Wednesday, May 21, 2014
Palm Drive, from the entrance of the Stanford University campus
We just returned from Palo Alto where I participated in an academic conference that had been to some degree inspired by my recent book, The Dark Side of the Enlightenment. This fact would have been rewarding enough even had the papers not been, as they in fact were, so rich in their variety and so impressive in their quality. I really ought to report to you on some of them. Did Comenius compromise his Enlightenment credentials with his embarrassing interest in popular prophecies? Did Pope Benedict XIV succeed in bringing “enlightened” standards of anatomical and physiological science to the Church’s medieval process of canonization? But instead I am choosing another topic, the vagaries of unbidden memory and the remarkable role played in the mechanism of memory by the olfactory sense.
I had a wonderfully happy childhood on the whole, considering. For only a period of about three years—roughly late-1945 to early-1948—was I sometimes consciously aware of being unhappy, even if fearful of admitting it. My father, returned from long absence in the war, took us all to California, where Okies and Arkies had been going since time immemorial for all I knew, in search of an obscure destiny. He was animated by the fantasy that the unique camaraderie and competence of men fighting for their lives in the malarial jungles of the Solomon Islands could be transferred to a civil partnership of house-builders in the East Bay.
We landed in a grim place called Richmond. At first we were in a housing project shoddily built for shipyard workers late in the war. Later we moved to a modest rented house in what passed for the nicer side of town. The school was an ordeal, crowded, full of mean, dumb kids and bullies and what are usually called “racial tensions”. The enterprise of my Dad and his friends began foundering immediately on the shoals of selfishness, indiscipline, and alcohol. I was ten years old, and I could figure it out. Why couldn’t they? I don’t think that those popular historians who talk so blithely of the “Greatest Generation” have taken adequate account of the war’s terrible trauma as evidenced among its veterans.
My elder brother and I sought spaces of our own. He was six years older than I, which meant his susceptibility to dangerous distractions was much greater than mine. What I did mainly was take very long walks, sometimes with Pete but more often alone or with a like-minded school friend. In those days the rising steeps of Contra Costa County from El Cerrito to the Berkeley Hills, today a Gold Coast of five or six miles of million-dollar houses, were almost entirely open country. In spring the profusions of eschscholzia (California poppies) was magnificent, but the poison oak was everywhere. The views could be great. I actually saw part of the action in the so-called “Battle of Alcatraz”, a spectacular failed prison-break attempt of May, 1946, from a perch high above El Cerrito.
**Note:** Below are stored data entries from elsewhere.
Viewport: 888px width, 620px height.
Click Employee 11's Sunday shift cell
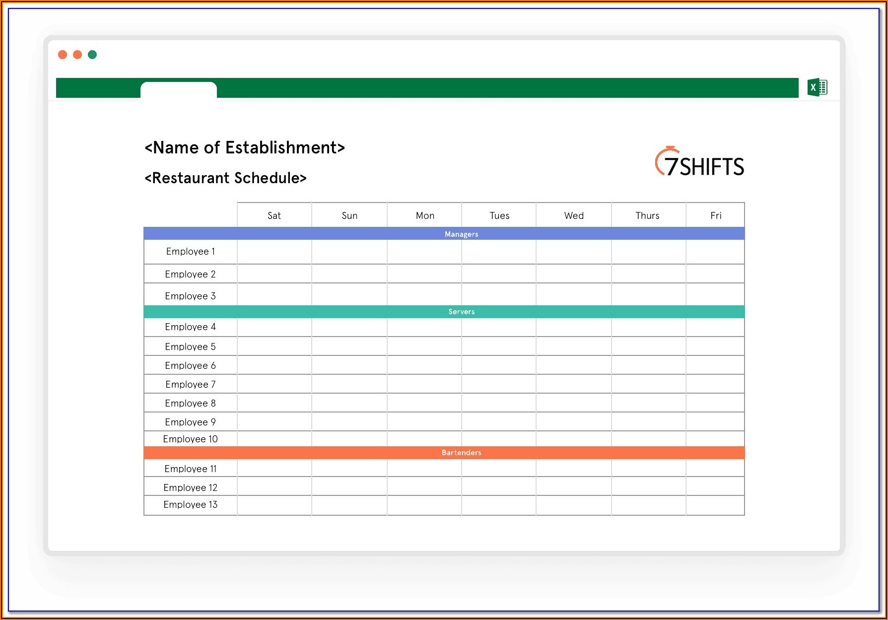pyautogui.click(x=349, y=469)
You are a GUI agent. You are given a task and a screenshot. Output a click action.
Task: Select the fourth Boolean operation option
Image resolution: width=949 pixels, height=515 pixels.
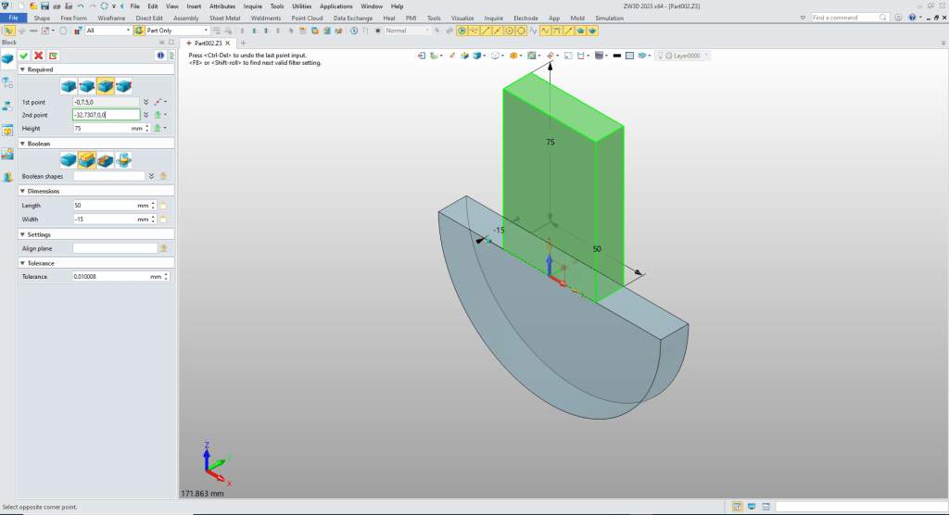tap(123, 159)
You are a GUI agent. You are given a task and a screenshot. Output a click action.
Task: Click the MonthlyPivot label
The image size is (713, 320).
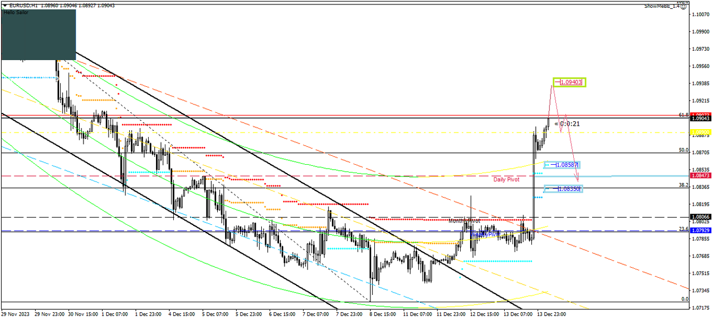[464, 221]
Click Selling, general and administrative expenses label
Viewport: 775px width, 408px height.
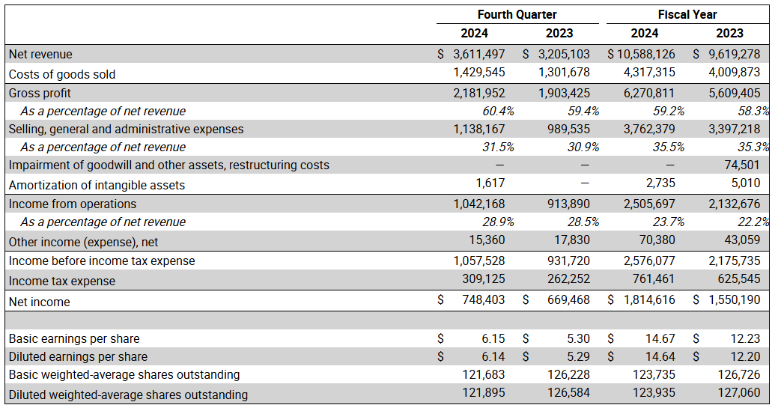pyautogui.click(x=126, y=129)
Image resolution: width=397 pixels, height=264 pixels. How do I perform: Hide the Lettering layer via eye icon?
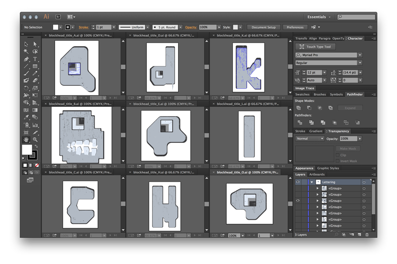[x=298, y=182]
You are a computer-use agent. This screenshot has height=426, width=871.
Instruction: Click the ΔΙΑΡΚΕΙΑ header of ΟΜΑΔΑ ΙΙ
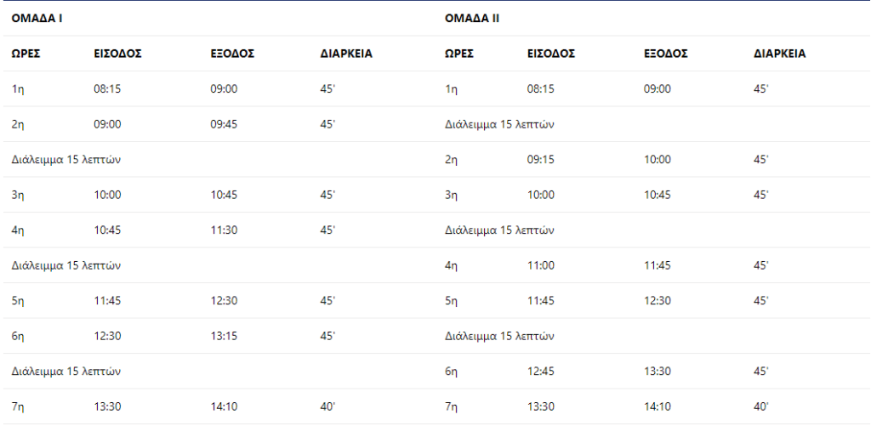click(x=779, y=54)
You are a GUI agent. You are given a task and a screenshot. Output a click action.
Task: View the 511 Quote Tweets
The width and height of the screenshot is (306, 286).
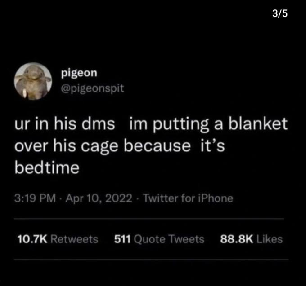point(159,239)
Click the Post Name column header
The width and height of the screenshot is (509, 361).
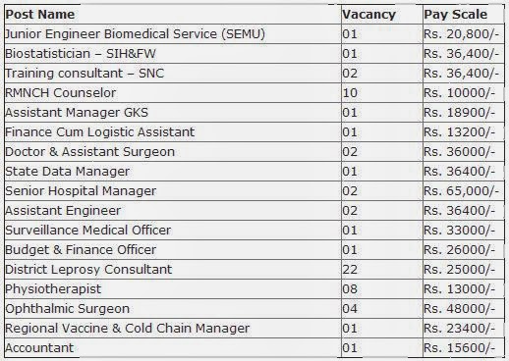pos(40,15)
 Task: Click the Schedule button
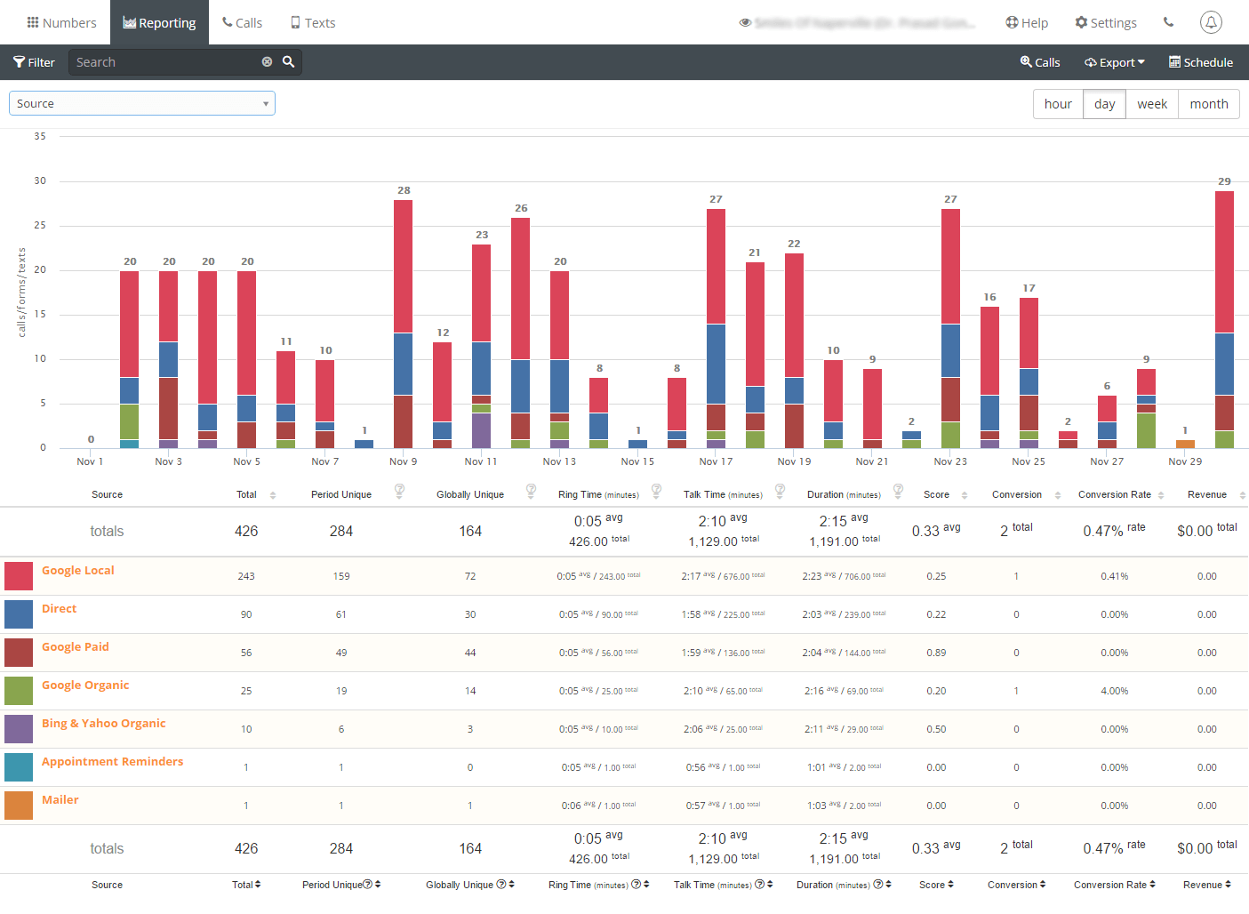tap(1200, 62)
Toward the Berkeley side of this expanse were two or three small plantations of eucalyptus trees with their distinctively semi-medical aroma and their weirdly peeling bark. I loved one of these little groves in particular. I would lie in the sweet grass on my back in the half-shade looking up through the trees to the blues and whites of the sky high above. I had not yet read Wordsworth, but I was prepared, when I did meet him, for the meaning of “the bliss of solitude.”
A eucalyptus grove
The Enlightenment conference began with a session late Friday afternoon, and we had most of the earlier part of the day to knock about. Our only definite destination was the University art museum (vaut la visite, incidentally). We had assumed it would open at ten, but arriving there at ten forty-five discovered that we were still a quarter of an hour early. The bright, cloudless day had begun almost cool, but by now, with the sun already high in the sky, it was almost hot. Some other early arrivers sat waiting in the full sun, but we looked around for some shade.
One of the striking features of Stanford’s magnificent campus is the lavish open space at its entrance. From its architecturally imposing front gates where University Avenue and the town of Palo Alto begin, there is a straight broad avenue, aptly named Palm Drive, that in the other direction runs for the better part of a mile down to the main old quadrangle and its imposing neo-byzantine church. On either side of Palm Drive are many acres of open ground, tended with that exquisite care that alone can leave the impression of being untended, of distinctive northern California semi-desert. Looking out into this artful wilderness from the museum steps we could see, perhaps fifty or seventy-five yards away, a couple of shaded rustic benches. Thither we repaired.
It is fortunately not necessary to have read every word of Proust to know what a Proustian experience is: a sharp, unanticipated attack of memory triggered by sensory experience. In this instance it was the aroma of the eucalyptus combined with the faint brittle rattle of the breeze blowing through pin oak leaves, the synaesthesia of a peculiar geography, that instantly transported me back more than six decades to a world that no longer exists and to thoughts that I would have imagined had been so deeply buried as to be beyond mental excavation.